- **Records shown**:
========================================
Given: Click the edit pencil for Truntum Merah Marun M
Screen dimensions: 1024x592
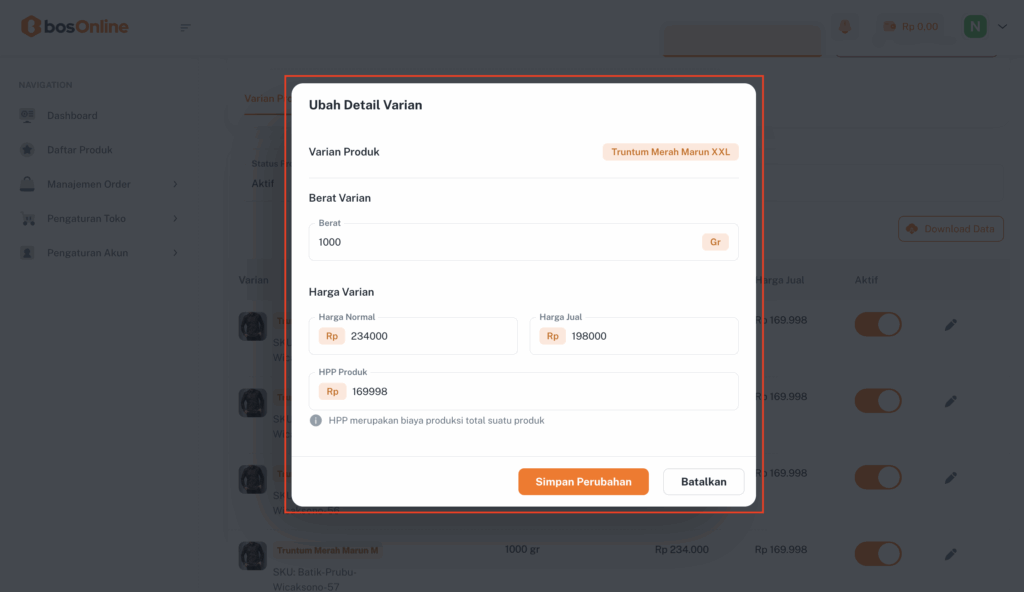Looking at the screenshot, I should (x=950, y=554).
========================================
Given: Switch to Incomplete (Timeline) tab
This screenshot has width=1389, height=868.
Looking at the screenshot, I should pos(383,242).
========================================
- **What you have to do**:
Could you format the lines starting with the line with "Given: Switch to Incomplete (Timeline) tab" and going on through the line with "Looking at the screenshot, I should pos(383,242)." as a two-column CSV with the columns instruction and response, one row per instruction, each value in a single quoted field and line breaks replaced by spaces?

- **Written solution**:
instruction,response
"Given: Switch to Incomplete (Timeline) tab This screenshot has width=1389, height=868.","Looking at the screenshot, I should pos(383,242)."